[Stored items]
....................

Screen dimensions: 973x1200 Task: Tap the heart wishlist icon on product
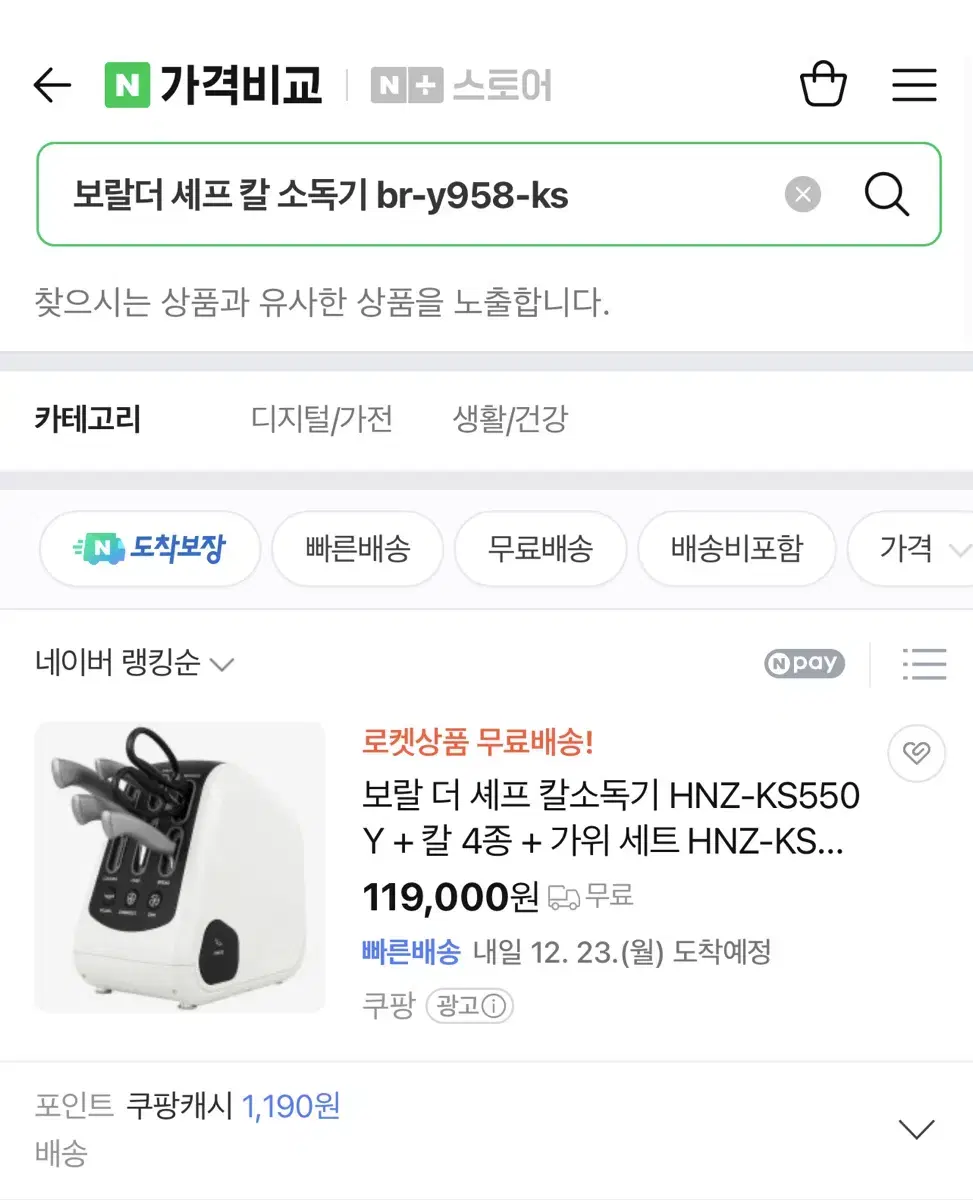[x=916, y=753]
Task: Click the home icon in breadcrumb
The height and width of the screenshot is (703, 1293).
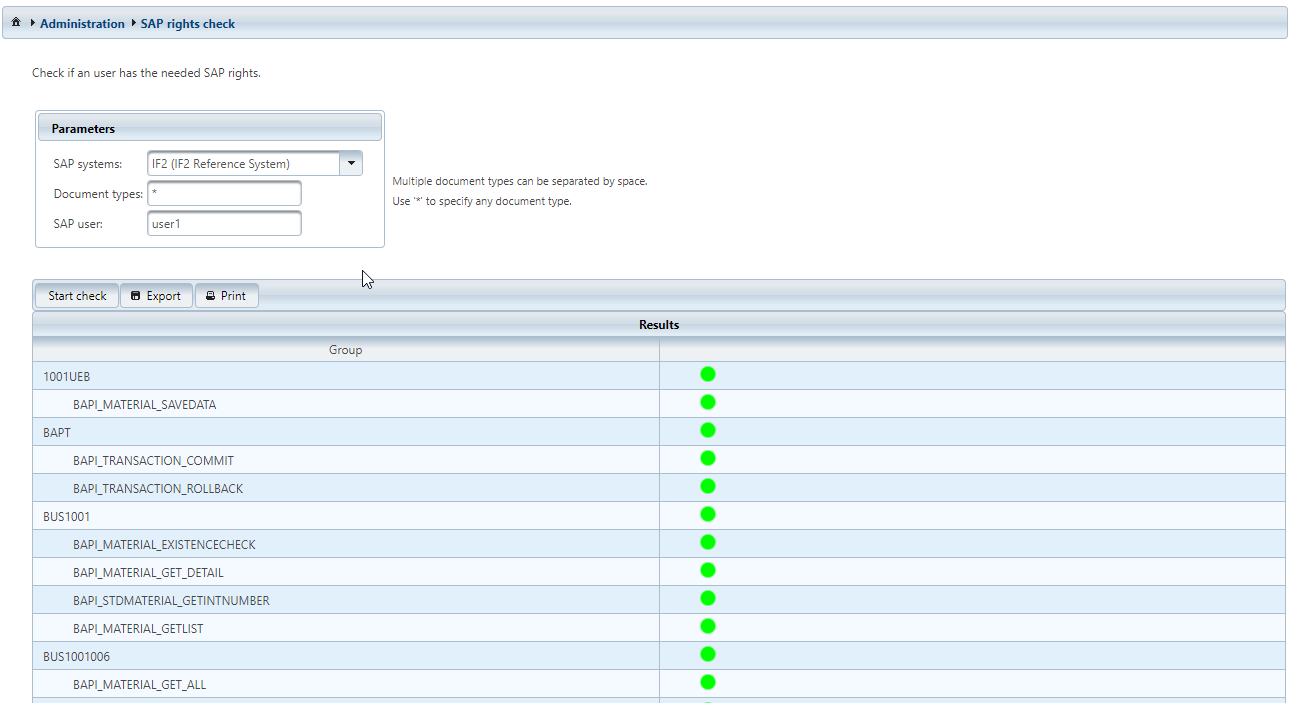Action: [x=16, y=23]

....................

## [Problem]
Make an exact copy of the records above, with the pictures left out.

## [Answer below]
Screen dimensions: 973x1200 Task: Tap the heart wishlist icon on product
[x=916, y=753]
Task: Click the home icon in breadcrumb
The height and width of the screenshot is (703, 1293).
Action: [x=16, y=23]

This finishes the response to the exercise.